WHAT IS ASKED> Reproduce the lines of the records verbatim, from the line containing "Locate an element on the screen. This" through the end of the records, inclusive. Omit the pictures from your output.

(Dataset rows)
________________________
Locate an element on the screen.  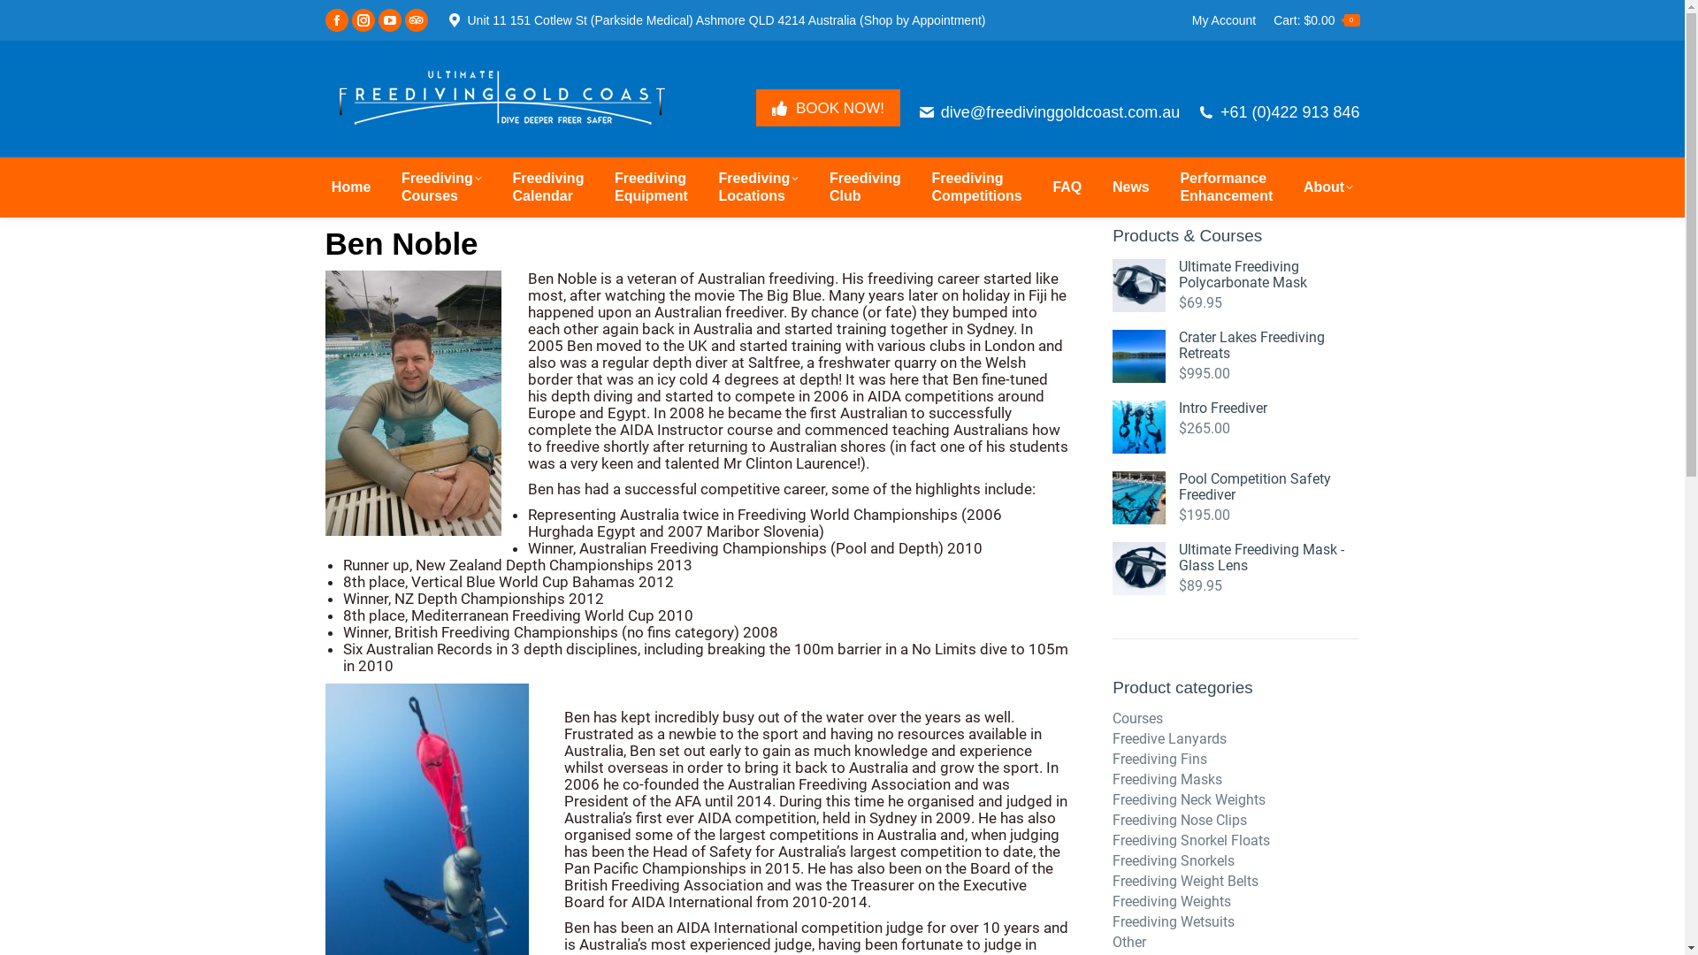
'Instagram page opens in new window' is located at coordinates (363, 20).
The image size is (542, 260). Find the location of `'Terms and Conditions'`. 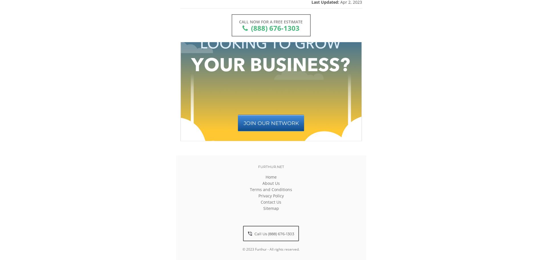

'Terms and Conditions' is located at coordinates (271, 190).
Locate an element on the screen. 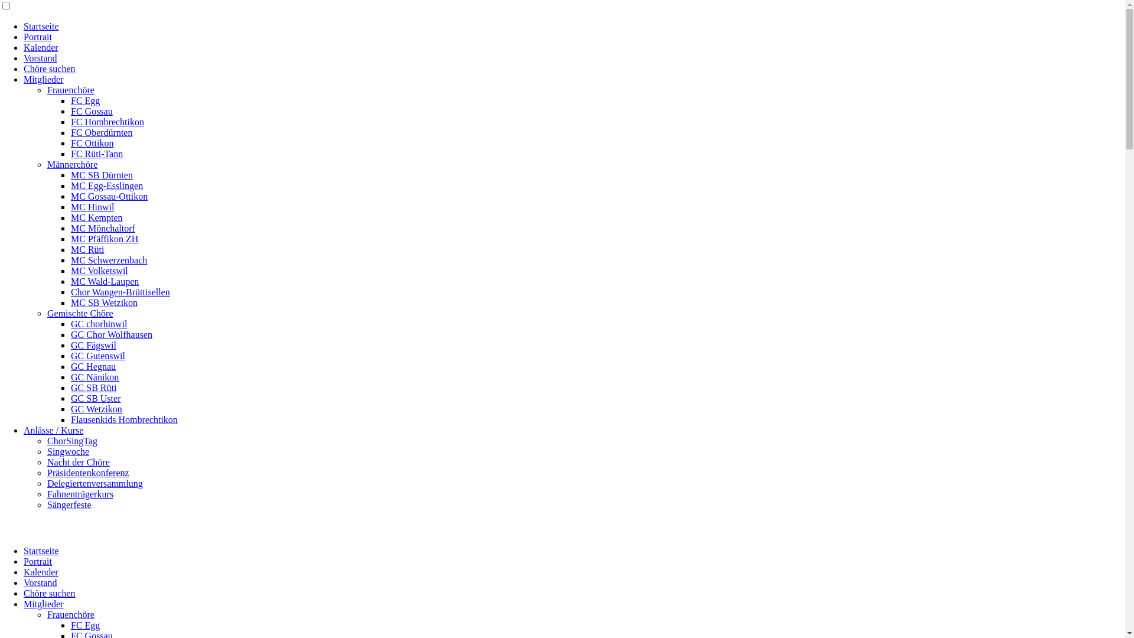 The width and height of the screenshot is (1134, 638). 'FC Hombrechtikon' is located at coordinates (108, 122).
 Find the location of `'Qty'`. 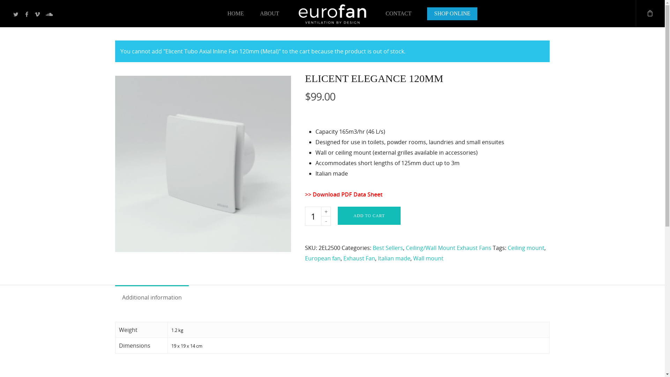

'Qty' is located at coordinates (313, 216).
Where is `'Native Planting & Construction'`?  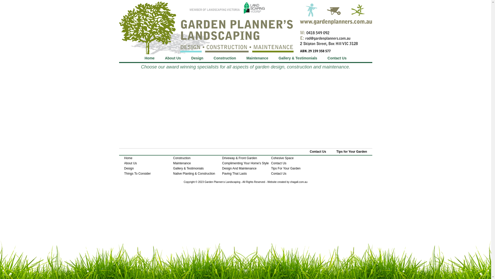
'Native Planting & Construction' is located at coordinates (194, 173).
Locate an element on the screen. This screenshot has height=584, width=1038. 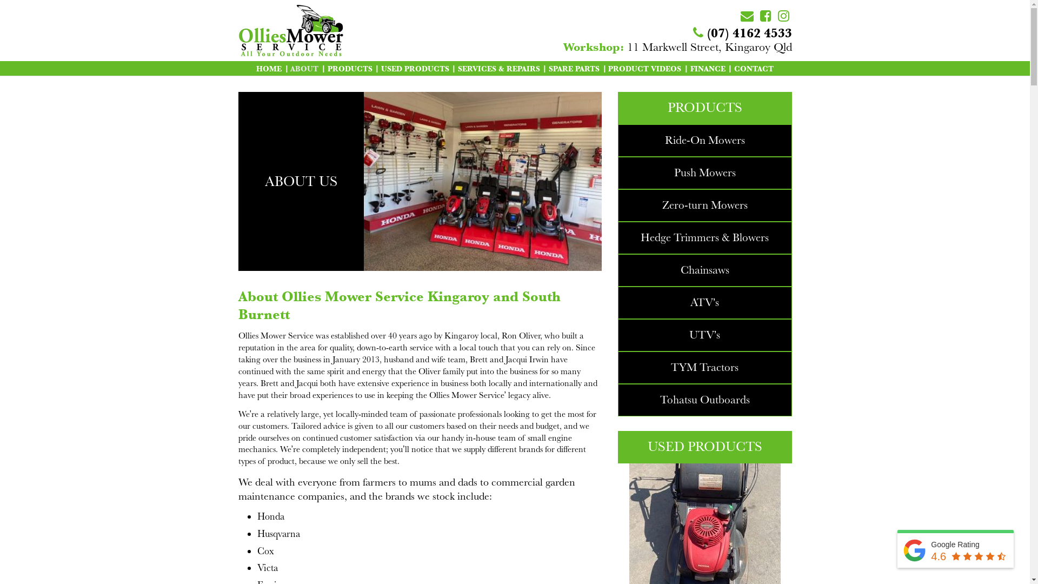
'Hedge Trimmers & Blowers' is located at coordinates (640, 237).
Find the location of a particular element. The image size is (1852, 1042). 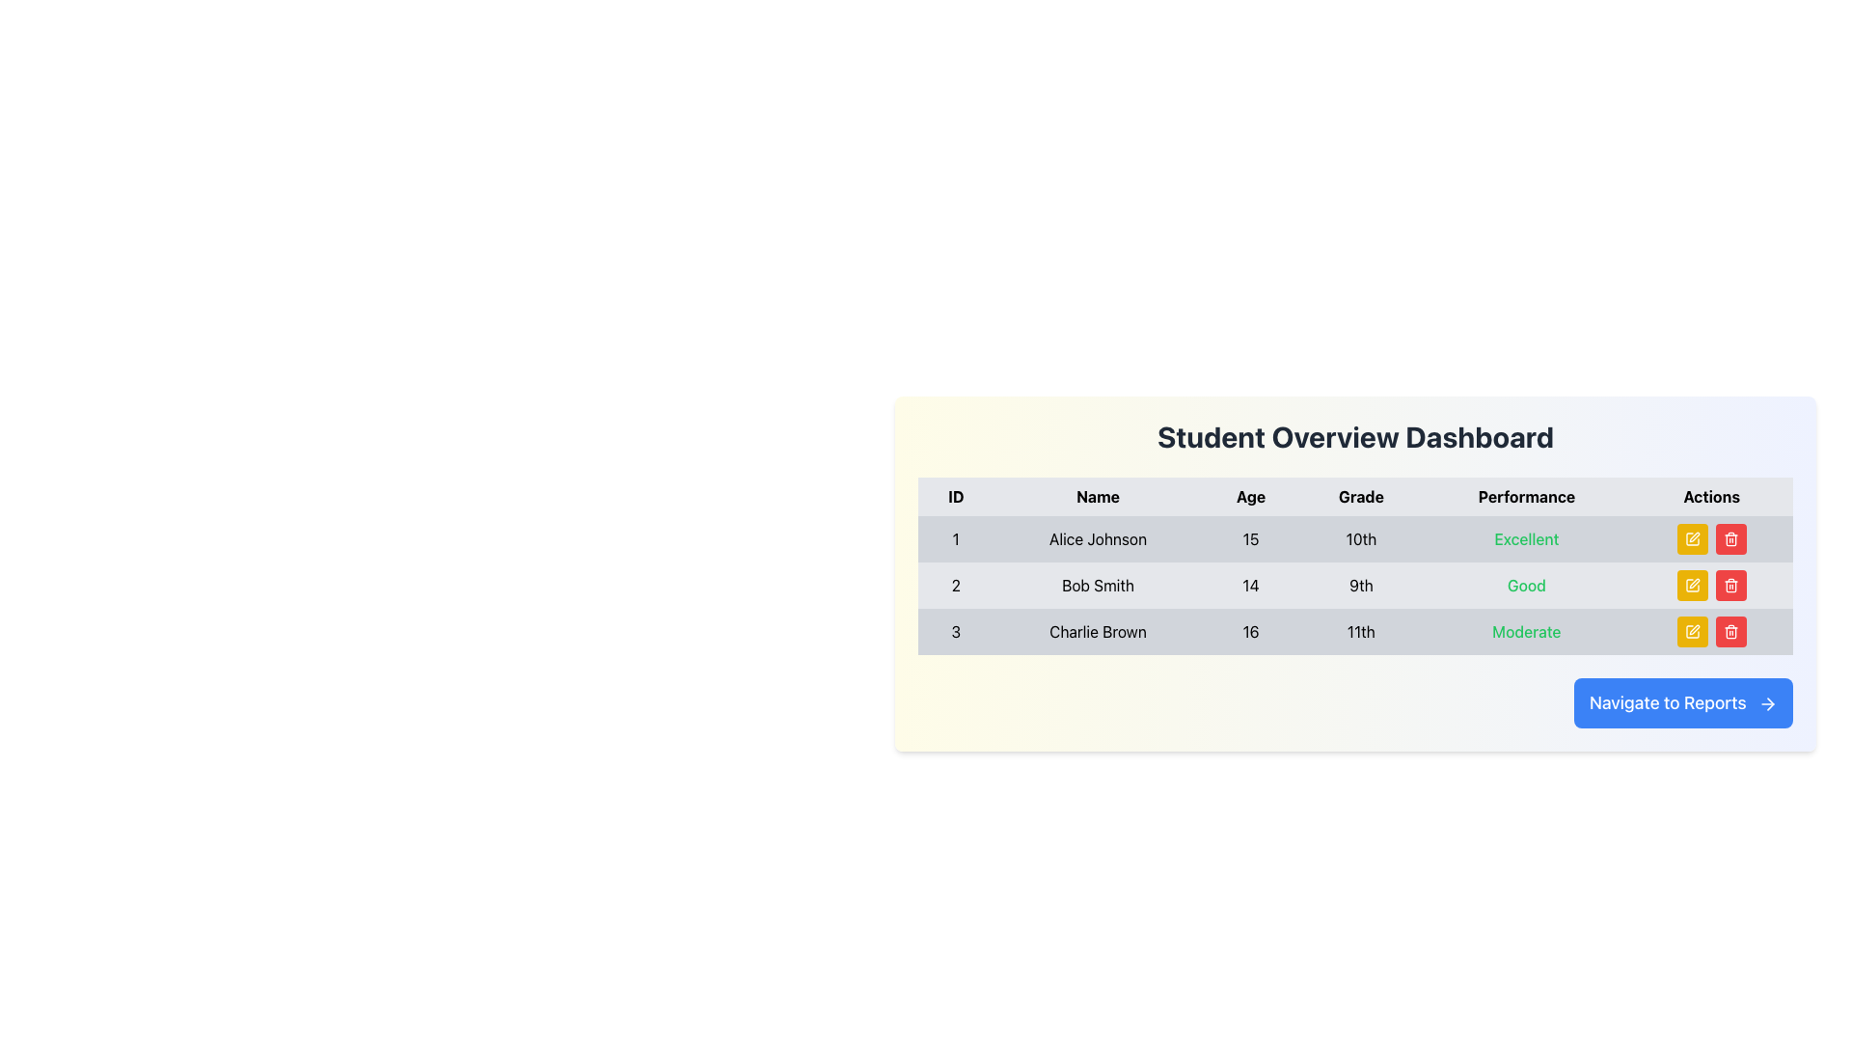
________________________
TASK ANSWER>
Locate an element on the screen. This screenshot has height=584, width=1038. 
'Hedge Trimmers & Blowers' is located at coordinates (640, 237).
Find the location of a particular element. The image size is (1852, 1042). 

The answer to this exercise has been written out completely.